Please Help: Profitec Pro 500 PID Burnout - Page 2

Equipment doesn't work? Troubleshooting? If you're handy, members can help.

#11: Post by Bluenoser »

photogdave wrote:Thanks for all the suggestions.
Looks like the SSR burned out so I'm going to order a new one and relocate as per the mentioned thread.
I'll post back with results.
Happy New Year!
Just in case you missed it, I think your issue has some other Pro500 owners worried as well :).. Does relocated Profitec Pro 500 SSR require thermal paste?

If you order the same part, also get some thermal grease.. look up "arctic silver thermal paste" on amazon.. get as small an amount as possible.. and use very thin layer .. don't worry about paint.. just relocate to back floor, use some paste and bolt down.. and it'll last forever.. (If you know an electronics guy you can probably "borrow a dab"..any good thermal paste will be fine ) The repair guy who did mine actually used some vent holds in the back and placed it over those so he didn't need to drill.. Not what I would have done, but seems to have worked fine for 2+ years.

photogdave (original poster)

#12: Post by photogdave (original poster) »

Well, I'm sad to report the new SSR hasn't fixed the issue.
I've tried swapping between the old and the new and the only difference is the light does not turn on with the old relay, and it does with the new.
Guess I'll have to bite the bullet and pack it off to a repair center.

Team HB

#13: Post by JRising »

Hold on. Light does not turn on with old relay, does turn on with new...
So the controller believes it's working, the PID's signal is turning the relay on, but the element's not heating. SO... Either the load side of he relay isn't live (It's like turning a light switch on and off when the breaker in the basement is off, the switch works, but the lights aren't going to come on)...
Or the element is burnt out.

Re-check all thermal safeties first, it's easy and fast. With the machine un-plugged, push the buttons on the safety thermostats. If it clicks when you push it, it was popped and you've reset it.
If the safeties don't click, then (with the machine still un-plugged) re-check the element's resistance. If it's hundreds of ohms or unreadably high, the element's burnt out.
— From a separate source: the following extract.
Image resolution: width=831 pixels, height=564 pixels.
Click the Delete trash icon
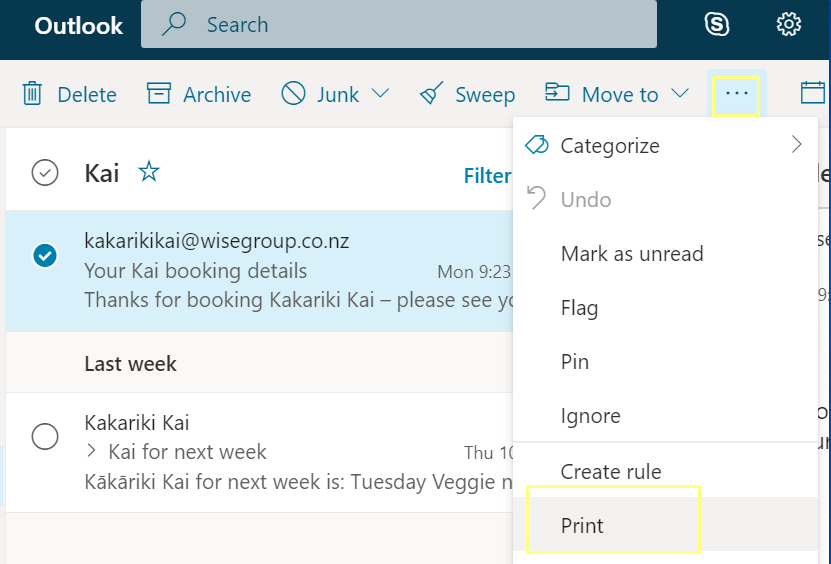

photogdave (original poster)

#14: Post by photogdave (original poster) replying to JRising »

Hi, thanks for replying!
I did check the safeties before plugging in and I have re-tested the element, which is reading 10 ohms. Possible faulty wiring? :?

Team HB

#15: Post by ira »

Now's the conceptually dangerous. Top off, turn on machine and measure voltage till you find the place it stops. there is supposed to be 117 across the heating element, if not pick a side and go back one junction at a time till you find the problem, if no, do the same to the other side. And be careful, you're playing with 117. Touching it across one hand tingles, between both hands can be a problem so be careful. Or just one at a time, measure across each switching device when you find the one that measures 117, you found the problem. You can do much of it with the power off, but you'll have to test the SSR with the power on.

But don't do this if you don't understand the risks. I do this kind of stuff all the time, but I've played with electricity a lot.


photogdave (original poster)

#16: Post by photogdave (original poster) replying to ira »

Thanks for the suggestions. I measured 89V at the heating element. Not sure if that means it's not getting proper voltage or not. The wires to the element and the SSR all appear to be conducting. I can't go any further without taking the whole machine apart so I guess I 'll try and arrange to get it to the closest repair place.

photogdave (original poster)

#17: Post by photogdave (original poster) »

SOLVED! Since I had guests coming from Vancouver I was able to have the machine dropped off at, and picked up from Quality Coffee Systems.
Turns out it was both the heating element and the solid state relay. They replaced the element and upgraded the SSR to a better-than-stock unit. I might still relocate it away from the boiler at a later date.
Although I would have rather fixed it on my own, I'm glad there is an authorized repair shop to be relied upon when need. Quality was great to deal with and they only charged out 1 hour labour.
Thanks to the forum for all the guidance!